Example: In rhombus PQRS, PQ = 3 cm, and height is 2.5 cm. Calculate the perimeter and area.
Solution:

• Perimeter = 4 × 3 = 12 cm.
• Area = base × height = 3 × 2.5 = 7.5 cm².

Example: A trapezium ABCD has parallel sides DC = 15 cm, AB = 23 cm, and non-parallel sides DA = 10 cm, BC = 8 cm. Find its area.
Solution:

• Draw CE parallel to DA, forming parallelogram AECD.
• AE = DC = 15 cm, so EB = AB - AE = 23 - 15 = 8 cm.
• In triangle EBC: sides EB = 8 cm, CE = DA = 10 cm, BC = 8 cm.
• Semi-perimeter s = (8 + 10 + 8) / 2 = 13 cm.
• Area of triangle EBC = √[13(13 - 8)(13 - 10)(13 - 8)] = 5√39 cm².
• Area = ½ × EB × CF = 5√39.
• CF = (5√39) / 4 cm (height of trapezium).
• Area of trapezium = ½ × (15 + 23) × (5√39 / 4) ≈ 148.32 cm².

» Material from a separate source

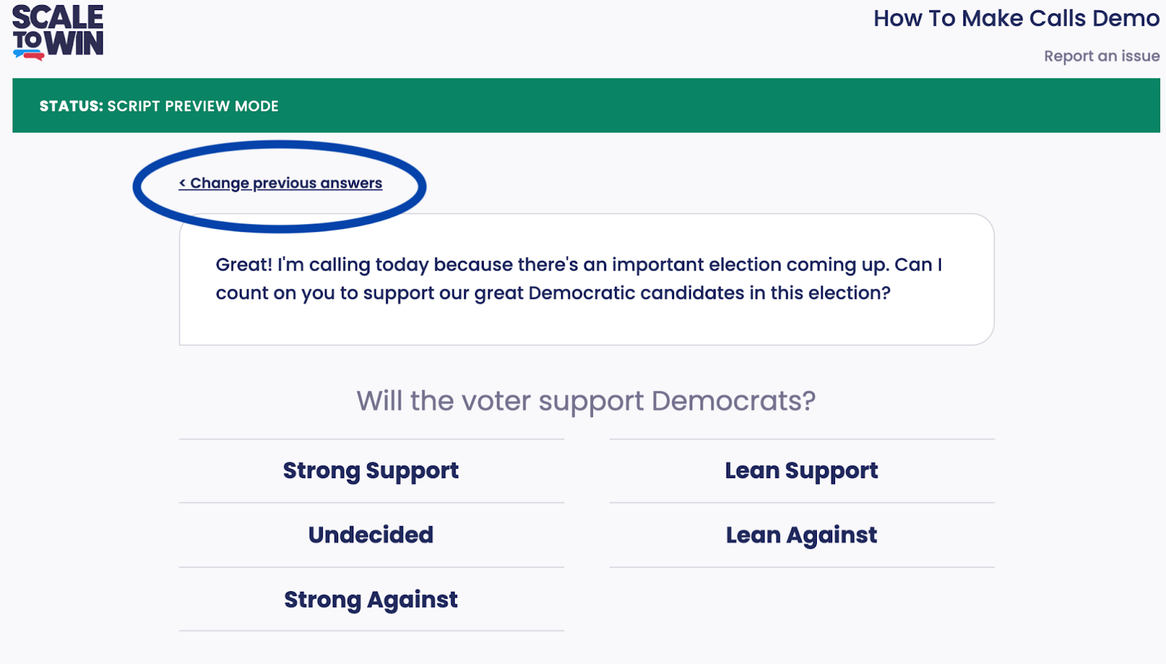The image size is (1166, 664).
Task: Choose the Lean Support option
Action: (x=802, y=471)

Example: The circumference of a circle exceeds its diameter by 270 cm. Find its diameter.
Solution:

• Let radius = r cm.
• Circumference = 2πr, diameter = 2r.
• Given: 2πr - 2r = 270.
• 2r(π - 1) = 270.
• 2r(22/7 - 1) = 270.
• 2r × 15/7 = 270.
• r = (270 × 7) / (2 × 15) = 63 cm.
• Diameter = 2 × 63 = 126 cm.

Example: The area of a circle is numerically equal to its circumference. Find its area (Take π = 3.14).
Solution:

• Let radius = r.
• Area = πr², Circumference = 2πr.
• Given: πr² = 2πr.
• r = 2.
• Area = π × 2² = 3.14 × 4 = 12.56 square units.